### YOUR OBJECTIVE
All of the data below needs to be set down again, exactly as shown.

-.-.-

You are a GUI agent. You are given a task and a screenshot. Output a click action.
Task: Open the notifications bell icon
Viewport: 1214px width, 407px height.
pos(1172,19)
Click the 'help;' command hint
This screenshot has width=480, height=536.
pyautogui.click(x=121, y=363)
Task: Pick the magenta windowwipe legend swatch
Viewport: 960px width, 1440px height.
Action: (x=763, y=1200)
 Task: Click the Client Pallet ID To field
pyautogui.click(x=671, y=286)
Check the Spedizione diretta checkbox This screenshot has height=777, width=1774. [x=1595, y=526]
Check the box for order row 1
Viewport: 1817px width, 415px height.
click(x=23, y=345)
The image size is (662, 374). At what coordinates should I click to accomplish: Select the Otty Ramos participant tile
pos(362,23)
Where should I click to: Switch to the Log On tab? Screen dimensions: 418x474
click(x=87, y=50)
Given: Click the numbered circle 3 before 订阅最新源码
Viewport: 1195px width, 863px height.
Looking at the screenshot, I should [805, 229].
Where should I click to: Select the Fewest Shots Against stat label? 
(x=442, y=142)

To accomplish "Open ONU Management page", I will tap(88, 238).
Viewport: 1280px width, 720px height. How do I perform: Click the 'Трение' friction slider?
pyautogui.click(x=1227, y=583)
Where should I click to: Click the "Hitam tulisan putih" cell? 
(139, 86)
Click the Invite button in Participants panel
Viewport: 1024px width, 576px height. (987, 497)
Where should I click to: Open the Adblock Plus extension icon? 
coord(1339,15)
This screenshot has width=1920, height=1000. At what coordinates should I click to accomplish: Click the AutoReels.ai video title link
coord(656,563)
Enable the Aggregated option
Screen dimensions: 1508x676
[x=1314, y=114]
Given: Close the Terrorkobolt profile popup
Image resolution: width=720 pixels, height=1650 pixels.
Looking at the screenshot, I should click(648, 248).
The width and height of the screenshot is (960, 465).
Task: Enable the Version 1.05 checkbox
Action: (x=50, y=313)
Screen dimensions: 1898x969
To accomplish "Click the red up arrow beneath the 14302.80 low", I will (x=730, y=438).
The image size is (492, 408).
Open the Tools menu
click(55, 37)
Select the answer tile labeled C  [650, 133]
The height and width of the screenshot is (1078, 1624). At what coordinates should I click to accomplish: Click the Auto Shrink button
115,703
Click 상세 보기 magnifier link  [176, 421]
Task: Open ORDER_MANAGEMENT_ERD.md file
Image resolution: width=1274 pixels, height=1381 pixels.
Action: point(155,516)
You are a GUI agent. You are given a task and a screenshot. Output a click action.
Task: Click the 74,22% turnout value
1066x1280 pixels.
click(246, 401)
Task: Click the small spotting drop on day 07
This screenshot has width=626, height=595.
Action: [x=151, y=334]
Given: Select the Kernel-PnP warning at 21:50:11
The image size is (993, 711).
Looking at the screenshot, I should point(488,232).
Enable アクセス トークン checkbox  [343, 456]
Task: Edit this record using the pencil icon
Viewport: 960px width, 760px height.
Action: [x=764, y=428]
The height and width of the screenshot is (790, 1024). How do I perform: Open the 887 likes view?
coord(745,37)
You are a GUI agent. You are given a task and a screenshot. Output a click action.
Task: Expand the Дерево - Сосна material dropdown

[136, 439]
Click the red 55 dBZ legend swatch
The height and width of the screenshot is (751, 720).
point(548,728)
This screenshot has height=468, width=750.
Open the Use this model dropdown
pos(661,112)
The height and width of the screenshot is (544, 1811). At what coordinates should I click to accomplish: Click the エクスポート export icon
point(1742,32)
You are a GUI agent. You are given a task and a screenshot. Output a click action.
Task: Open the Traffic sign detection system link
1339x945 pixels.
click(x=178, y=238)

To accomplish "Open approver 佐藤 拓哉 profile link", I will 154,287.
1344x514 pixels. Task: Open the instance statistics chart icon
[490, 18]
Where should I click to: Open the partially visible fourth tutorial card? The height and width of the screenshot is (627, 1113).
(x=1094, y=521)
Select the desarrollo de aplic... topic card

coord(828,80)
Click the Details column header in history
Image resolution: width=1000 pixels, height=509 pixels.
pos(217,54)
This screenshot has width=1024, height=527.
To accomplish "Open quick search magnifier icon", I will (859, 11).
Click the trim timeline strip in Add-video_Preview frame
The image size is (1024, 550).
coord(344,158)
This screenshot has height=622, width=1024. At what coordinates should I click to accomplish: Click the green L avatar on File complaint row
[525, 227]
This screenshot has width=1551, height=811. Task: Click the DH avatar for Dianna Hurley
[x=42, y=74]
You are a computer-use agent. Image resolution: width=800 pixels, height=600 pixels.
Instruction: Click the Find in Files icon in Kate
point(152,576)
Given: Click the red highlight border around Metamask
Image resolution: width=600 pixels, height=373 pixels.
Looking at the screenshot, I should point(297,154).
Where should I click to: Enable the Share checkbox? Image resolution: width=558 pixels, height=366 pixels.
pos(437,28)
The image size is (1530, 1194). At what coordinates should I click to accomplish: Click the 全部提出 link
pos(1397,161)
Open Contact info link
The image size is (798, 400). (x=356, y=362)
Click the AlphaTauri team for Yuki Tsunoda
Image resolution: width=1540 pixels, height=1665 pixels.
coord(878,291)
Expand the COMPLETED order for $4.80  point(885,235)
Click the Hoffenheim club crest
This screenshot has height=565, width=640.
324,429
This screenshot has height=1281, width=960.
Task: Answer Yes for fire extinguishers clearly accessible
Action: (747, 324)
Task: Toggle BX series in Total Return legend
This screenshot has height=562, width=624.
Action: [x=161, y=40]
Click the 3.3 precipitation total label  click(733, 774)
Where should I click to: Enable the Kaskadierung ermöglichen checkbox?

-.-.-

### TASK OUTPUT
You are a GUI agent. You are given a task and a screenshot. Output a click action.
Task: Open the notifications bell icon
Viewport: 1214px width, 407px height.
pos(1172,19)
Click the 'help;' command hint
This screenshot has width=480, height=536.
pyautogui.click(x=121, y=363)
Task: Pick the magenta windowwipe legend swatch
Viewport: 960px width, 1440px height.
Action: (x=763, y=1200)
 Task: Click the Client Pallet ID To field
pyautogui.click(x=671, y=286)
Check the Spedizione diretta checkbox This screenshot has height=777, width=1774. [x=1595, y=526]
Check the box for order row 1
Viewport: 1817px width, 415px height.
click(x=23, y=345)
The image size is (662, 374). At what coordinates should I click to accomplish: Select the Otty Ramos participant tile
pos(362,23)
Where should I click to: Switch to the Log On tab? Screen dimensions: 418x474
click(x=87, y=50)
Given: Click the numbered circle 3 before 订阅最新源码
Viewport: 1195px width, 863px height.
Looking at the screenshot, I should [805, 229].
Where should I click to: Select the Fewest Shots Against stat label? 
(x=442, y=142)

To accomplish "Open ONU Management page", I will tap(88, 238).
Viewport: 1280px width, 720px height. How do I perform: Click the 'Трение' friction slider?
pyautogui.click(x=1227, y=583)
Where should I click to: Click the "Hitam tulisan putih" cell? 
(139, 86)
Click the Invite button in Participants panel
Viewport: 1024px width, 576px height. (987, 497)
Where should I click to: Open the Adblock Plus extension icon? 
coord(1339,15)
This screenshot has width=1920, height=1000. At what coordinates should I click to accomplish: Click the AutoReels.ai video title link
coord(656,563)
Enable the Aggregated option
Screen dimensions: 1508x676
[x=1314, y=114]
Given: Close the Terrorkobolt profile popup
Image resolution: width=720 pixels, height=1650 pixels.
Looking at the screenshot, I should click(648, 248).
The width and height of the screenshot is (960, 465).
Task: Enable the Version 1.05 checkbox
Action: (x=50, y=313)
Screen dimensions: 1898x969
To accomplish "Click the red up arrow beneath the 14302.80 low", I will (x=730, y=438).
The image size is (492, 408).
Open the Tools menu
click(55, 37)
Select the answer tile labeled C  [650, 133]
The height and width of the screenshot is (1078, 1624). At what coordinates should I click to accomplish: Click the Auto Shrink button
115,703
Click 상세 보기 magnifier link  [176, 421]
Task: Open ORDER_MANAGEMENT_ERD.md file
Image resolution: width=1274 pixels, height=1381 pixels.
Action: point(155,516)
You are a GUI agent. You are given a task and a screenshot. Output a click action.
Task: Click the 74,22% turnout value
1066x1280 pixels.
click(246, 401)
Task: Click the small spotting drop on day 07
This screenshot has width=626, height=595.
Action: [x=151, y=334]
Given: Select the Kernel-PnP warning at 21:50:11
The image size is (993, 711).
Looking at the screenshot, I should point(488,232).
Enable アクセス トークン checkbox  [343, 456]
Task: Edit this record using the pencil icon
Viewport: 960px width, 760px height.
Action: [x=764, y=428]
The height and width of the screenshot is (790, 1024). How do I perform: Open the 887 likes view?
coord(745,37)
You are a GUI agent. You are given a task and a screenshot. Output a click action.
Task: Expand the Дерево - Сосна material dropdown

[136, 439]
Click the red 55 dBZ legend swatch
The height and width of the screenshot is (751, 720).
point(548,728)
This screenshot has height=468, width=750.
Open the Use this model dropdown
pos(661,112)
The height and width of the screenshot is (544, 1811). At what coordinates should I click to accomplish: Click the エクスポート export icon
point(1742,32)
You are a GUI agent. You are given a task and a screenshot. Output a click action.
Task: Open the Traffic sign detection system link
1339x945 pixels.
click(x=178, y=238)

To accomplish "Open approver 佐藤 拓哉 profile link", I will 154,287.
1344x514 pixels. Task: Open the instance statistics chart icon
[490, 18]
Where should I click to: Open the partially visible fourth tutorial card? The height and width of the screenshot is (627, 1113).
(x=1094, y=521)
Select the desarrollo de aplic... topic card

coord(828,80)
Click the Details column header in history
Image resolution: width=1000 pixels, height=509 pixels.
pos(217,54)
This screenshot has width=1024, height=527.
To accomplish "Open quick search magnifier icon", I will (859, 11).
Click the trim timeline strip in Add-video_Preview frame
The image size is (1024, 550).
coord(344,158)
This screenshot has height=622, width=1024. At what coordinates should I click to accomplish: Click the green L avatar on File complaint row
[525, 227]
This screenshot has width=1551, height=811. Task: Click the DH avatar for Dianna Hurley
[x=42, y=74]
You are a computer-use agent. Image resolution: width=800 pixels, height=600 pixels.
Instruction: Click the Find in Files icon in Kate
point(152,576)
Given: Click the red highlight border around Metamask
Image resolution: width=600 pixels, height=373 pixels.
Looking at the screenshot, I should point(297,154).
Where should I click to: Enable the Share checkbox? Image resolution: width=558 pixels, height=366 pixels.
pos(437,28)
The image size is (1530, 1194). At what coordinates should I click to accomplish: Click the 全部提出 link
pos(1397,161)
Open Contact info link
The image size is (798, 400). (x=356, y=362)
Click the AlphaTauri team for Yuki Tsunoda
Image resolution: width=1540 pixels, height=1665 pixels.
coord(878,291)
Expand the COMPLETED order for $4.80  point(885,235)
Click the Hoffenheim club crest
This screenshot has height=565, width=640.
324,429
This screenshot has height=1281, width=960.
Task: Answer Yes for fire extinguishers clearly accessible
Action: (747, 324)
Task: Toggle BX series in Total Return legend
This screenshot has height=562, width=624.
Action: [x=161, y=40]
Click the 3.3 precipitation total label  click(733, 774)
Where should I click to: Enable the Kaskadierung ermöglichen checkbox?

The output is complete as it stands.